◆ **Ejercicios propuestos**:
- A) Reproduce del texto sobre la felicidad de los famosos el pasaje que comienza en "Sin embargo, nadie" y termina en "los que admiran.".
- B) Enumera las tres cosas cuya posesión, según el texto sobre la felicidad de los famosos, no permite a nadie disfrutar más de la vida.

◆ **Fragmento seleccionado**:
►
Por Jorge Ballerio
Para los editores de revistas sobre la farándula sus entrevistados no solo tienen que ser exitosos, sino también felices. Además, tienen que existir evidencias de su dicha. Casi siempre alcanza con mostrarlos a cada uno de ellos radiantes y contentos, en una encantadora situación de “innegable” felicidad: en la piscina de su mansión, navegando en su yate junto a su escultural amor, o de muchas otras formas venturosas.
Sin embargo, nadie puede disfrutar más de la vida por poseer poder, fama o dinero. El placer tiene el mismo punto máximo para todos, lo demás es un mito. Un hincha común puede experimentar la misma euforia frente al campeonato que acaba de conseguir su club favorito que el jugador que consiguió el gol del triunfo. La única diferencia es que la euforia del primero es anónima, y la del segundo es reproducida en las pantallas hasta el hartazgo. Pero eso no hace mayor su disfrute. Sencillamente, ambos poseen el mismo andamiaje psicobiológico para el goce. No obstante, los medios tienden a la exaltación de las características del ídolo, simplemente porque eso vende; y los telespectadores tienden a idealizar al deportista, como también a otros ricos y famosos a los que admiran.
◄
[Entradas de datos guardadas]
►
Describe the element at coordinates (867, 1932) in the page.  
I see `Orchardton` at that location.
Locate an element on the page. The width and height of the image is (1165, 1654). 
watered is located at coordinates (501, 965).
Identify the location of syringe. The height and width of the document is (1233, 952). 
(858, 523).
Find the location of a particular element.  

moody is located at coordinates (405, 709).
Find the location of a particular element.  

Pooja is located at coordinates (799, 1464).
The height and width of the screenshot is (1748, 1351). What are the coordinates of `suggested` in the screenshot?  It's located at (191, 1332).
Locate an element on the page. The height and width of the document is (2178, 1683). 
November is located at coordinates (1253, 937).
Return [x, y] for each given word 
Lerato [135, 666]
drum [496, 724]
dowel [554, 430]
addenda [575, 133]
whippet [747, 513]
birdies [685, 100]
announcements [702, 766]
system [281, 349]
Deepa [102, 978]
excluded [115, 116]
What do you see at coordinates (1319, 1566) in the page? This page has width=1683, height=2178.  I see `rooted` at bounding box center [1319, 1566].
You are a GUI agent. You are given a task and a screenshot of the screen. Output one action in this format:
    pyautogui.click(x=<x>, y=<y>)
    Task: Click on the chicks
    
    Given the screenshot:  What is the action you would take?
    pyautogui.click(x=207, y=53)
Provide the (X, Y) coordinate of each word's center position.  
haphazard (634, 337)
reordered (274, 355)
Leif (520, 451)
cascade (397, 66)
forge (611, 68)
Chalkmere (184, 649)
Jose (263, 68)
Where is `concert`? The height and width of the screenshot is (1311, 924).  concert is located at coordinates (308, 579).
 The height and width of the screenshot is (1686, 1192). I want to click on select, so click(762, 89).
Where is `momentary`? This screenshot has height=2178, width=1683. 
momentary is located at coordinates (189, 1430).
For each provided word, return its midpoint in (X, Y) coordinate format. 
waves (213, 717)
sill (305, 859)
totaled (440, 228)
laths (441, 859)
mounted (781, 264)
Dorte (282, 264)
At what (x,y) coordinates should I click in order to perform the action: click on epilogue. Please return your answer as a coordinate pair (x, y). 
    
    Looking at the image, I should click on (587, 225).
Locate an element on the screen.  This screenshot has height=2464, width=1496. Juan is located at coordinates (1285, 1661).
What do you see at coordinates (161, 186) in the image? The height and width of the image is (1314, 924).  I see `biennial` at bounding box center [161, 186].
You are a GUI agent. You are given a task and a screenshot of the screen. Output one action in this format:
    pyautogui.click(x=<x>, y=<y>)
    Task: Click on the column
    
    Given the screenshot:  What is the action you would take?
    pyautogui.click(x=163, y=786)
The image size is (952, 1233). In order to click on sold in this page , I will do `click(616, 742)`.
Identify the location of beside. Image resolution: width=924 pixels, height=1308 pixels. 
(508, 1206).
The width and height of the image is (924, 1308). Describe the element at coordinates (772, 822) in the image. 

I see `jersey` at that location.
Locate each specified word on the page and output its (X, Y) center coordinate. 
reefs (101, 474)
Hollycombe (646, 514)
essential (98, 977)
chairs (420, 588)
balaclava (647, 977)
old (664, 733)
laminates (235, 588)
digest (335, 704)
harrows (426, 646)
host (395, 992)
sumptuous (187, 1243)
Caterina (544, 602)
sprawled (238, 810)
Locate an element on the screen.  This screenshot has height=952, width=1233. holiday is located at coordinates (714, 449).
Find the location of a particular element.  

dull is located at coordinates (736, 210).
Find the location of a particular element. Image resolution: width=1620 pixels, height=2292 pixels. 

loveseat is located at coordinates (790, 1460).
◄
◆ **Respuestas**:
- A)
Sin embargo, nadie puede disfrutar más de la vida por poseer poder, fama o dinero. El placer tiene el mismo punto máximo para todos, lo demás es un mito. Un hincha común puede experimentar la misma euforia frente al campeonato que acaba de conseguir su club favorito que el jugador que consiguió el gol del triunfo. La única diferencia es que la euforia del primero es anónima, y la del segundo es reproducida en las pantallas hasta el hartazgo. Pero eso no hace mayor su disfrute. Sencillamente, ambos poseen el mismo andamiaje psicobiológico para el goce. No obstante, los medios tienden a la exaltación de las características del ídolo, simplemente porque eso vende; y los telespectadores tienden a idealizar al deportista, como también a otros ricos y famosos a los que admiran.

- B) Poder, fama y dinero.